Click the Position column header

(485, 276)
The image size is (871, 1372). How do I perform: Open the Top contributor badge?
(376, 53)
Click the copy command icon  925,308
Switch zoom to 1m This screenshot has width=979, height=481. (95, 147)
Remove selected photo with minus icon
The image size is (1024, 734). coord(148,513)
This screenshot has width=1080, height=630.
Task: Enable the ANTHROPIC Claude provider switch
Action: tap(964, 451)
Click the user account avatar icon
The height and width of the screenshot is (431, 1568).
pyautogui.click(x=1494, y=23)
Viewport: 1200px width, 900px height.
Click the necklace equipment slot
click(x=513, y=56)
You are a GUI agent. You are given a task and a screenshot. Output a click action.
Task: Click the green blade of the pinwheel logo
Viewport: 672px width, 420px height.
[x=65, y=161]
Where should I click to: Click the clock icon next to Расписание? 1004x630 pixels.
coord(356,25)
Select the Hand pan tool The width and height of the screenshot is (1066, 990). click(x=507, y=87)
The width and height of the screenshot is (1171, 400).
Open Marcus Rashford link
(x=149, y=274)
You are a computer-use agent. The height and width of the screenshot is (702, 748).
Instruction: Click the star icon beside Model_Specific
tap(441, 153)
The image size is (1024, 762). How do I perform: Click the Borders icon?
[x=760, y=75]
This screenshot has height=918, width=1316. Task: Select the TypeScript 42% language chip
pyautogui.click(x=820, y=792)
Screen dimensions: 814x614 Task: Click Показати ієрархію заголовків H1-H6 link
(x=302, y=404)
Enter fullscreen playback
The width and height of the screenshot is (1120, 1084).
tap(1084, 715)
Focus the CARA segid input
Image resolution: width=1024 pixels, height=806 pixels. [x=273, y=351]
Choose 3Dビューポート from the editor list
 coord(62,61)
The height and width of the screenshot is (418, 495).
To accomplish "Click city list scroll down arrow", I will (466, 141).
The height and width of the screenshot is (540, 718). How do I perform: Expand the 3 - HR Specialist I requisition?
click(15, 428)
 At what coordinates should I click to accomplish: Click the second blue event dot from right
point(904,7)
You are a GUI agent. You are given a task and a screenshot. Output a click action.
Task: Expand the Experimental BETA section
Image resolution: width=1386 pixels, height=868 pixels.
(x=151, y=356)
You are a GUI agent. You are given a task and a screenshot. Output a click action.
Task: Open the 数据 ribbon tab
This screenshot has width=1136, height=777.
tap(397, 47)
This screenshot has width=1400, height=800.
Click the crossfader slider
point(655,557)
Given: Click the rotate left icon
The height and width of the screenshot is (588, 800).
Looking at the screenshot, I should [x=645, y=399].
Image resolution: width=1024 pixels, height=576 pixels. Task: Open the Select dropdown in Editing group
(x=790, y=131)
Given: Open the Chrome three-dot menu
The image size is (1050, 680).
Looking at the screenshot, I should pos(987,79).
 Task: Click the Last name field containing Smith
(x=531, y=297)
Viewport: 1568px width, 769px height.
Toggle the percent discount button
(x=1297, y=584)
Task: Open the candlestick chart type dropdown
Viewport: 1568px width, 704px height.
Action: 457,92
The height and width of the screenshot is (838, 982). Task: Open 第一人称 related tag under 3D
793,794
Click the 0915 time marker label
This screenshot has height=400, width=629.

◆ DESCRIPTION OF THE TASK: Exactly those lines that run from the start of the listing to the line containing "Click the user account avatar icon" should be output, and no others.

◆ OUTPUT BELOW:
Click the Position column header

(485, 276)
The image size is (871, 1372). How do I perform: Open the Top contributor badge?
(376, 53)
Click the copy command icon  925,308
Switch zoom to 1m This screenshot has width=979, height=481. (95, 147)
Remove selected photo with minus icon
The image size is (1024, 734). coord(148,513)
This screenshot has width=1080, height=630.
Task: Enable the ANTHROPIC Claude provider switch
Action: tap(964, 451)
Click the user account avatar icon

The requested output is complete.